**Exercise aim:**
In the Perl Monks question about splitting Apache access logs by session, roughly how large is each access log per day?

───── Excerpt provided ─────

Anonymous Monk has asked for the wisdom of the Perl Monks concerning the following question:

I have two sets of files. The first set is a series of 6 files that contain a user_id,session_id,dept_code. All of the entries in these files will be unique because of the session_id. So across all six files I end up with around 10K unique entries per day.

The other set of files are two apache access logs. They are about 250 megs each per day. What I need to do is break down the apache access logs into department specific files based on the session_id. The session_id appears in the url portion of the access log entry.

For instance, I may have session entry like (user,session,dept): user_x, sess12345,tools I then need to match up every url in the access logs that the user hit for this session_id and print them out to a tools file.

I originally tried putting all of the session information into a single hash and then reading the access logs, but then I end up reading the 250 megs files 10,000 times (once for each unique session id). This seems plain silly to me. Looking around it appears another way to go would be to create a series of hash and then reference then when reading the access logs, but haven't been able to get this to work.
sub make_session { my ($u,$a,$s)=@_; %session_hash={ user=>$u, dept=>$a }; $s=\%session_hash; }
during the reading of the session logs I
&make_session($user,$dept,$sid);

I then move to the access log
open (HTTP,$access_log)||die ("unable to open $access_log $!\n"); while (my $line2=<HTTP>) { chomp; my @access_fields = split /\s/, $line2; my $session=@access_fields[6]; y $session=substr($session,(index($session,"?")+12),(index +($session,"|")-1)-(index($session,"?")+12) ); if (exists($$session_id{'user_id'})) { print "match found\n"; } }

I seem to be having issues with referencing the hash's that have been created. I am open to new ideas, I really just want to limit the number of times I have to read the large file to decrease processing time as the goal is to do this daily.

Replies are listed 'Best First'.
Re: hash referencing...best approach?

───── Material ─────

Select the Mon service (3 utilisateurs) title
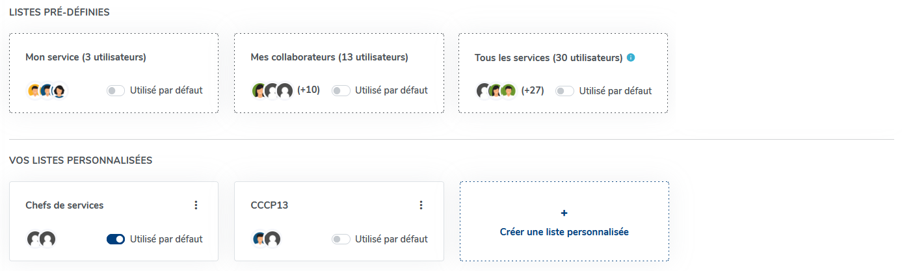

─────

**Completed task:**
About 250 megs each.